JULGAMENTO
DEFINITIVO
“O julgamento chegara ao
fim.
O Juiz levantou-se, colocou a
touca de pompons e encarou a assistência.
O silêncio era total quando o
preboste tocou a corneta.
Todos se levantaram numa
unanimidade respeitosa, enquanto o escrivão disparava os dois tiros
da praxe.
A pequena porta à esquerda da
tribuna abriu-se e os acusados entraram, acompanhados pelas
vivandeiras e pelos carregadores habituais.
O coro, na varanda, entoou os
primeiros acordes do hino e o decano dos archeiros perfilou-se e içou
a bandeira.
Ia processar-se a leitura da
sentença.
O Juiz estendeu o documento ao
boticário de serviço nocturno que fora chamado especialmente.
A acusação descritiva foi
lida em primeiro lugar, para descrever a acusação apresentada a
favor dos acusados pela Comissão de Inquérito.
Os três réus eram elogiados
sob reserva por, em local algures, terem exterminado trinta e sete
crianças avulsas, setenta e duas mulheres em movimento
recalcitrante, onze velhos não autenticados e sete cabras suspeitas
de espionagem comercial, embora o óbito destas últimas não tivesse
sido confirmado pela Comissão de Inquérito. Também lhes era
atribuído o incêndio de três aldeias não localizáveis e de duas
cadeiras Luís XV já localizadas, se bem que sem número de
catálogo.
O preboste tocou a corneta e o
escrivão, em sentido, disparou o tiro da praxe.

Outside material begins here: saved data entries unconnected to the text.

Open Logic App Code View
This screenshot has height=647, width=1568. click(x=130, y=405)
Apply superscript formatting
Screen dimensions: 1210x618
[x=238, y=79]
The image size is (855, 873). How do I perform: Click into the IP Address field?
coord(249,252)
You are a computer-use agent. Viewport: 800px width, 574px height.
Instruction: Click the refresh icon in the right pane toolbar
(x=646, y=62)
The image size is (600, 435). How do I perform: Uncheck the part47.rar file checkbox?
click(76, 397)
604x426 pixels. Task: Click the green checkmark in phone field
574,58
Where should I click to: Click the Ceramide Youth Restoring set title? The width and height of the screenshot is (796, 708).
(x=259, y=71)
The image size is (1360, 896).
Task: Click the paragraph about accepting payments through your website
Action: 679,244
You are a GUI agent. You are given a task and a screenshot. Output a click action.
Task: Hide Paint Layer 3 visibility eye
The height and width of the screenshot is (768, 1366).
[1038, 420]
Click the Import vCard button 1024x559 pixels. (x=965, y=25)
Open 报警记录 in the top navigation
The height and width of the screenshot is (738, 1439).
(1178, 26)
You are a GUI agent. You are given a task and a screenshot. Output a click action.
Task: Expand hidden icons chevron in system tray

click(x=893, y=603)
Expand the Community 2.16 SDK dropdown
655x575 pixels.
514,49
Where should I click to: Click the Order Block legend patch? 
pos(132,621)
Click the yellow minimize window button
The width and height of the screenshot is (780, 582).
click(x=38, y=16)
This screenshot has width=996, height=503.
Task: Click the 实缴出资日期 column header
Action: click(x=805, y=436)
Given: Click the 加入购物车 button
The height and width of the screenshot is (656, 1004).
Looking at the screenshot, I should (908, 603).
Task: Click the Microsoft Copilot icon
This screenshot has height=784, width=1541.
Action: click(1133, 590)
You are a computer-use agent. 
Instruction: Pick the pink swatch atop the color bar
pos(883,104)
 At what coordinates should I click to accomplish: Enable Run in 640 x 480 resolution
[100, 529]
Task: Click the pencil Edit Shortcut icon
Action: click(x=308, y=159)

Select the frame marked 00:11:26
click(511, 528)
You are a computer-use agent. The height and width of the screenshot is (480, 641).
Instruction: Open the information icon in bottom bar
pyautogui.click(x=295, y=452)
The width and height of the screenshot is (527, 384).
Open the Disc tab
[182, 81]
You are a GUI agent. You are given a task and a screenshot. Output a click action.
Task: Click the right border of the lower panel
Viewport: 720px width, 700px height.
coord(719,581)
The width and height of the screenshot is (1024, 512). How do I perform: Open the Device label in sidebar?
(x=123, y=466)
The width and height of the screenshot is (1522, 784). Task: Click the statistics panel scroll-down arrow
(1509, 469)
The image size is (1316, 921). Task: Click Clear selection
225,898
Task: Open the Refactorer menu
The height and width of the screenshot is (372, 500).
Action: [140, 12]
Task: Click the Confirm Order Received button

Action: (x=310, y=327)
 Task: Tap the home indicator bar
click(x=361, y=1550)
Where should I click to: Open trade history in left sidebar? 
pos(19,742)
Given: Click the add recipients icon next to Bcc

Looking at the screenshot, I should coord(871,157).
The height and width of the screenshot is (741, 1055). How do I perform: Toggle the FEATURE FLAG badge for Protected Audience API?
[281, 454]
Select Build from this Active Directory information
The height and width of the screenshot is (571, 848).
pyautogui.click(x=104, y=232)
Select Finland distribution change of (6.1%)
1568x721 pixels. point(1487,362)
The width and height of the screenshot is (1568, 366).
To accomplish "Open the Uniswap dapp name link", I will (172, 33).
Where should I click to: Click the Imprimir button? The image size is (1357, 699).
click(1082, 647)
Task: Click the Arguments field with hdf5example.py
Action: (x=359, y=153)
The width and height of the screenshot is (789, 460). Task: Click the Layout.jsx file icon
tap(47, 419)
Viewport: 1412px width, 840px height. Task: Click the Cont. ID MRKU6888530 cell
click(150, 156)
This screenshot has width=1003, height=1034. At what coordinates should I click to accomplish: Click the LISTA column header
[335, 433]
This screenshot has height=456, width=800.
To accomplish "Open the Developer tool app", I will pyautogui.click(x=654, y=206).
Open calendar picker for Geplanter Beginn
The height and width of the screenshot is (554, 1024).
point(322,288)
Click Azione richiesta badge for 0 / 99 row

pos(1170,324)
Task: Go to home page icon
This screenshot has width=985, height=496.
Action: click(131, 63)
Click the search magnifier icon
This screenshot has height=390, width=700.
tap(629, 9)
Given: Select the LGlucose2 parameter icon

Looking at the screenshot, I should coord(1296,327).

Ia ser lida a decisão final.
Os acusados viraram-se para o
Juiz.
As vivandeiras viraram-se para
os acusados.
Os carregadores viraram-se uns
para os outros.
O Juiz tirou a touca de
pompons, pôs o chapéu das circunstâncias sentenciosas e virou-se
para o boticário.
O boticário prosseguiu a
leitura do documento.
Verificados os acontecimentos
e sendo os mesmos louvados por unanimidade, os acusados sofriam os
seguintes benefícios:
O primeiro acusado, de boné
grande (vinte e uma crianças, trinta e seis mulheres, sete velhos,
duas aldeias), recebia medalha de ouro.
O segundo acusado, de boné
pequeno (dez crianças, vinte e nove mulheres, três velhos, uma
aldeia), recebia medalha de prata.
O terceiro acusado, sem boné
(seis crianças, seis mulheres, um velho, nenhuma aldeia mas duas
cadeiras), tinha direito a medalha de bronze.
A assistência irrompeu em
aplausos frenéticos, com preferência evidente para o segundo
acusado, que era da terra.
O boticário enrolou o
documento e devolveu-o ao Juiz que o entregou ao Depositário de
Secos e Molhados.
O preboste tocou a corneta e o
escrivão, atento, deu os três tiros da praxe.
As vivandeira beijaram os
acusados.
Os carregadores beijaram o
boticário.
Todos se sentaram.
Os acusados subiram ao podium
e saudaram a assistência, em sentido e sem rir.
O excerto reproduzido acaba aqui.